**Task brief**
Pull every line of the entries that has the word "rating".

**Stored records**
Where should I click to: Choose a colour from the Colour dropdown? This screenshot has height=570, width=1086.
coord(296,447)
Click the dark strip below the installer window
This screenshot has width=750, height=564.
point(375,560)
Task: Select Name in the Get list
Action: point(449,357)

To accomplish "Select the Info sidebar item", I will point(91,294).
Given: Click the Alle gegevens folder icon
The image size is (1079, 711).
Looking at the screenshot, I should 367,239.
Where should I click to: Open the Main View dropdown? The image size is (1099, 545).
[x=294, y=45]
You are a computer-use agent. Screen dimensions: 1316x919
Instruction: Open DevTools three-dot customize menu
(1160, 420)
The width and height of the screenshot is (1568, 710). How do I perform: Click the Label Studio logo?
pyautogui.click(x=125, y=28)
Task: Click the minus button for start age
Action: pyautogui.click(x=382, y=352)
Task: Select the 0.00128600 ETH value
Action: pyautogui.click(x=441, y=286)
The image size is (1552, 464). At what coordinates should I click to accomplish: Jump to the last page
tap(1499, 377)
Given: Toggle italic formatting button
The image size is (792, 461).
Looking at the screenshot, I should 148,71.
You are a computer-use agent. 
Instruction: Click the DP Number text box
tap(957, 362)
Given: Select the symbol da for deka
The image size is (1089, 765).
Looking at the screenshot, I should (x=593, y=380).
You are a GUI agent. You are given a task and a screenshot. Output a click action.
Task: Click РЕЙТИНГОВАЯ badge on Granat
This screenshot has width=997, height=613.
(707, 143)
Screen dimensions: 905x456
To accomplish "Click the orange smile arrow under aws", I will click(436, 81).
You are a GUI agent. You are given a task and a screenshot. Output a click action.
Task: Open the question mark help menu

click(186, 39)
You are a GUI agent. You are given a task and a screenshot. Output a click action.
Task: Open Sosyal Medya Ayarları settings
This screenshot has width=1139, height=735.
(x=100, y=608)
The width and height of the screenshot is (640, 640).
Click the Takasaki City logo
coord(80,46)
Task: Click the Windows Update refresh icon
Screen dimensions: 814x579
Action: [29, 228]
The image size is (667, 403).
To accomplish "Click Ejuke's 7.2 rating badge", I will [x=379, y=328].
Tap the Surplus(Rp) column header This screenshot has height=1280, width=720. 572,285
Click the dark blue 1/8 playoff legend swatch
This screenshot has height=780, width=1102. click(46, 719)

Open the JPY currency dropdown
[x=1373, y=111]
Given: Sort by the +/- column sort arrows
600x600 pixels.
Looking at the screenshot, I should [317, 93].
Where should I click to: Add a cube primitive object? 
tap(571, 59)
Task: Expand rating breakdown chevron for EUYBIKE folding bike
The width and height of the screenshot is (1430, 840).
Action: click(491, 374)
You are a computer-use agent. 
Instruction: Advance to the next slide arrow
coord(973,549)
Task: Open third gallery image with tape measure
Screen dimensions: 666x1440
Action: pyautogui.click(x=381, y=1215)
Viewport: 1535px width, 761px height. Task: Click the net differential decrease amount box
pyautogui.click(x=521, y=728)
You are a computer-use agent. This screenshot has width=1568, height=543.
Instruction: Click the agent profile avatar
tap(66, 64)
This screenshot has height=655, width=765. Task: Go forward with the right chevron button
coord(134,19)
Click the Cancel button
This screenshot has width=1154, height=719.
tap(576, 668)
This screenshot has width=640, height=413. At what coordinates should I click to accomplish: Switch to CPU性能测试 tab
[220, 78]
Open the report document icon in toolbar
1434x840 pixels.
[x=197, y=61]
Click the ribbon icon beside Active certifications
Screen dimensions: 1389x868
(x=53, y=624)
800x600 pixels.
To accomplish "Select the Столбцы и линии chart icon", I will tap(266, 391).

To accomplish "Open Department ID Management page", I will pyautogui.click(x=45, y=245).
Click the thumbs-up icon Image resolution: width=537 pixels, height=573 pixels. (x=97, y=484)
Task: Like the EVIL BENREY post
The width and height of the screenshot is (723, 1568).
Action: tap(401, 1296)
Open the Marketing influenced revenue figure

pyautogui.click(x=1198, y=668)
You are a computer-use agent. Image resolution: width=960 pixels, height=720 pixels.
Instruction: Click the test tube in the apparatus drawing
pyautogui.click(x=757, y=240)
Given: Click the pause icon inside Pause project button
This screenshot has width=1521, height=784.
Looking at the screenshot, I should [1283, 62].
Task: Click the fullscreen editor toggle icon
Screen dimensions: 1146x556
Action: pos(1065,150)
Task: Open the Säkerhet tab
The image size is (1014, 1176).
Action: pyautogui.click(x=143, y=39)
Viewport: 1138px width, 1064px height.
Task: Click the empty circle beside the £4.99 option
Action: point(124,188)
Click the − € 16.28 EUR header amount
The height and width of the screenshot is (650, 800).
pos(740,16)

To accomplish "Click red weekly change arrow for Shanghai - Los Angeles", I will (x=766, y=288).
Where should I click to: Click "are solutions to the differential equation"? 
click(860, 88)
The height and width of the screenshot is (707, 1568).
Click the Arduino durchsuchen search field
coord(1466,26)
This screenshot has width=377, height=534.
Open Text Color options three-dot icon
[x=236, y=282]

**Exercise response**
To accomplish "Click Ejuke's 7.2 rating badge", I will [x=379, y=328].
Task: Expand rating breakdown chevron for EUYBIKE folding bike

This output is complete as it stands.